Background: The anti-cancer agent inositol hexaphosphate (IP6) is an abundant intrinsic component of both plant and mammalian cells. In addition to inducing differentiation and inhibiting growth of numerous cancer cell lines in vitro, IP6 has been demonstrated to prevent and abrogate both primary tumor and metastasis in vivo.
Materials and methods: Using MDA-MB 231 human breast cancer cells, we studied the potential of IP6 to inhibit cell adhesion, migration and invasion, the key steps in cancer metastasis, utilizing the extracellular matrix (ECM) proteins, a culture wounding assay, modified Boyden chambers, immunocytochemistry and zymography.

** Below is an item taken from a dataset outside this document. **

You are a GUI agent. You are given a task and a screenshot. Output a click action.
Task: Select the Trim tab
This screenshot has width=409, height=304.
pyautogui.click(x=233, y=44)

Results: IP6 treatment caused a 65% reduction of cell adhesion to fibronection (p = 0.002) and a 37% reduction to collagen (p = 0.005). To determine whether a decrease in cell adhesion leads to a decrease in cell motility, migration assays were performed; IP6 decreased both the number of migrating cells and the distance of cell migration into the denuded area by 72% (p < 0.001). Haptotatic cell migration in a modified Boyden chambers was also reduced in a dose-dependent manner. While cell migration on fibronectin was inhibited by 65% (p < 0.001), migration on collagen and laminin was decreased by 32% (p < 0.01) and 13% (p < 0.05), respectively. Immunocytochemistry revealed the absence of lamellipodia structure in IP6-treated cells as compared to untreated cells, corresponding to a diminished ability of cancer cells to form cellular network as determined by Matrigel outgrowth assay. Likewise, cell invasion also was decreased (by 72% after IP6 treatment, p = 0.001) in a dose-dependent fashion. Additionally, IP6 significantly (p = 0.006) inhibited the secretion of matrix metalloproteinase (MMP)-9 as assessed by zymography.
Conclusion: The results of this study show that IP6 inhibits the metastasis of human breast cancer cells in vitro through effects on cancer cell adhesion, migration and invasion.